- [WORK TASK]
Report, as a single figure, how many lines in the records below include "Insert".

(DATA FOR THIS EXERCISE begins)

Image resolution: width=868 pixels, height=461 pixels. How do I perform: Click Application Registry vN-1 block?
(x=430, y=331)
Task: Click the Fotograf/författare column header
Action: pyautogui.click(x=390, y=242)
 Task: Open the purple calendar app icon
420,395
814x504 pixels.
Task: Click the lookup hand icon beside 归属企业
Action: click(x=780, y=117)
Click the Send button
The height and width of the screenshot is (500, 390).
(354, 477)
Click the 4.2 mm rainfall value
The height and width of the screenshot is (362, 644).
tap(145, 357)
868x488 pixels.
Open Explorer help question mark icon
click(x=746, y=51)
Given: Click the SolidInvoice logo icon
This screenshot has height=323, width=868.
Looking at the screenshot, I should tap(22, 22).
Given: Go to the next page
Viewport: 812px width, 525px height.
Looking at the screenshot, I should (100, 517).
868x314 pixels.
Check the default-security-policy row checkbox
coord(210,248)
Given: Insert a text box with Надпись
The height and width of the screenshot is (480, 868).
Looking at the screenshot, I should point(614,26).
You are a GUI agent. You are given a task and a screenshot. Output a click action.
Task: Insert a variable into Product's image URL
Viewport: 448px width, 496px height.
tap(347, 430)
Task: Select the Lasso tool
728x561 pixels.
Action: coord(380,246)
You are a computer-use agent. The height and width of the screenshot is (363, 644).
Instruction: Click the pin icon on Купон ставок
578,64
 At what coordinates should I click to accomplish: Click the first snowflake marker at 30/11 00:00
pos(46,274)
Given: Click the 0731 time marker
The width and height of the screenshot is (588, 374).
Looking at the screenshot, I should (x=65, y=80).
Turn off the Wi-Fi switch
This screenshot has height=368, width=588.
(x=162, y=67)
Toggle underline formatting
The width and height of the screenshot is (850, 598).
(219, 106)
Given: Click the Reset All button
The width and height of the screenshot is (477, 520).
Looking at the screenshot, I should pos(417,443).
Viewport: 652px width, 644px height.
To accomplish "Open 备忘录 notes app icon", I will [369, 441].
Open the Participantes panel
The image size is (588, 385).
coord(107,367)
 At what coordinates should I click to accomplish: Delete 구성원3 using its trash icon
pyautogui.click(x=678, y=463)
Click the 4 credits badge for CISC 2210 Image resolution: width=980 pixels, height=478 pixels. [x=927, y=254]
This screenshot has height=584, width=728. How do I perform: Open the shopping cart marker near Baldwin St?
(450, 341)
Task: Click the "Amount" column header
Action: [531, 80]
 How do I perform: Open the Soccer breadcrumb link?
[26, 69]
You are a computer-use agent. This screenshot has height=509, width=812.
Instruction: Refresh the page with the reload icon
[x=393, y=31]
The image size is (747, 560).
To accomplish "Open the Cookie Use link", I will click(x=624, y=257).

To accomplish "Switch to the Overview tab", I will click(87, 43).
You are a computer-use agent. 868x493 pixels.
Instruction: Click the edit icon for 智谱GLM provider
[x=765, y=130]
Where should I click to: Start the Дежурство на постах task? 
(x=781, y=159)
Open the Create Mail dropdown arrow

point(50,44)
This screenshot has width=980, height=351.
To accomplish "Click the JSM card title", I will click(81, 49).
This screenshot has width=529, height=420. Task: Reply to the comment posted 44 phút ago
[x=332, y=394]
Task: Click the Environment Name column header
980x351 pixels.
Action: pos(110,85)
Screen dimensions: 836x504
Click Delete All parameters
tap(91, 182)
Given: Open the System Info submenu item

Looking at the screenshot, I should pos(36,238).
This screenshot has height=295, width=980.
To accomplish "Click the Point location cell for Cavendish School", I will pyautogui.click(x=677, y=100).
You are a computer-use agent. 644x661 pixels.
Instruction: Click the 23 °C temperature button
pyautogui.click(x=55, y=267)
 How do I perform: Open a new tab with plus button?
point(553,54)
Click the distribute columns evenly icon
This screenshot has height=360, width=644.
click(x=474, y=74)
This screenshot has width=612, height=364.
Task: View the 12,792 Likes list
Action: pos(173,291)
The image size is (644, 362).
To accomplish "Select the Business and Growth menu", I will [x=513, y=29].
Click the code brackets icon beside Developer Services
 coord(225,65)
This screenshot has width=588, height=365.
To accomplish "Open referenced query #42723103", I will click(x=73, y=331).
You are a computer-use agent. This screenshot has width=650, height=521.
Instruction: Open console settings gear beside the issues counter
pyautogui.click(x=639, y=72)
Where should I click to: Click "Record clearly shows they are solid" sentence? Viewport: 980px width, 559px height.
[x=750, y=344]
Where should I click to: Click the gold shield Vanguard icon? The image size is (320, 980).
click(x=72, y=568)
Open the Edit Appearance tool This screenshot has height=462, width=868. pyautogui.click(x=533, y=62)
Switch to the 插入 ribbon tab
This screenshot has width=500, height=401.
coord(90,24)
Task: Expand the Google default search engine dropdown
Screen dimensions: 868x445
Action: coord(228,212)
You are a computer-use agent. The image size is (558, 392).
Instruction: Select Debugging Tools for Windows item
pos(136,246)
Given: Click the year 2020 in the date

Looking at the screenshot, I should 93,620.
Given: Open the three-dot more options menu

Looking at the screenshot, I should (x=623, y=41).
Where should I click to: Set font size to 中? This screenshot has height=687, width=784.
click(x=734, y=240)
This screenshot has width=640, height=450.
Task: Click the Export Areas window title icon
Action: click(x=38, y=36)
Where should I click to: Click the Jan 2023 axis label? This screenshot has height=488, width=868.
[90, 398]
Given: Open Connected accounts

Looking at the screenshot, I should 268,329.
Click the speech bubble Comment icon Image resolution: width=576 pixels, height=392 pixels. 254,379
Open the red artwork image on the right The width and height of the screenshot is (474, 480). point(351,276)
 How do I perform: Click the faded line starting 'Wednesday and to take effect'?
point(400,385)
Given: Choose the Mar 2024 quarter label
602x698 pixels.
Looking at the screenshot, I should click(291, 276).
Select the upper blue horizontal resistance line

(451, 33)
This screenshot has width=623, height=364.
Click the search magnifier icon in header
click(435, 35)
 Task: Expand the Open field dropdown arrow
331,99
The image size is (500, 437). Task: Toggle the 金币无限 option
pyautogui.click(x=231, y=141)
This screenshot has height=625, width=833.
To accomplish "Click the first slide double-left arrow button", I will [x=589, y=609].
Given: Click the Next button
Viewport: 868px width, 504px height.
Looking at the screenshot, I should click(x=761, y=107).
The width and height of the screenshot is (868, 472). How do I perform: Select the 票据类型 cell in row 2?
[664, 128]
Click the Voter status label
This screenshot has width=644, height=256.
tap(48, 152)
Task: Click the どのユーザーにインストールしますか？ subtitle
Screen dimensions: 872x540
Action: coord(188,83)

(DATA FOR THIS EXERCISE ends)

- [SOLUTION]
2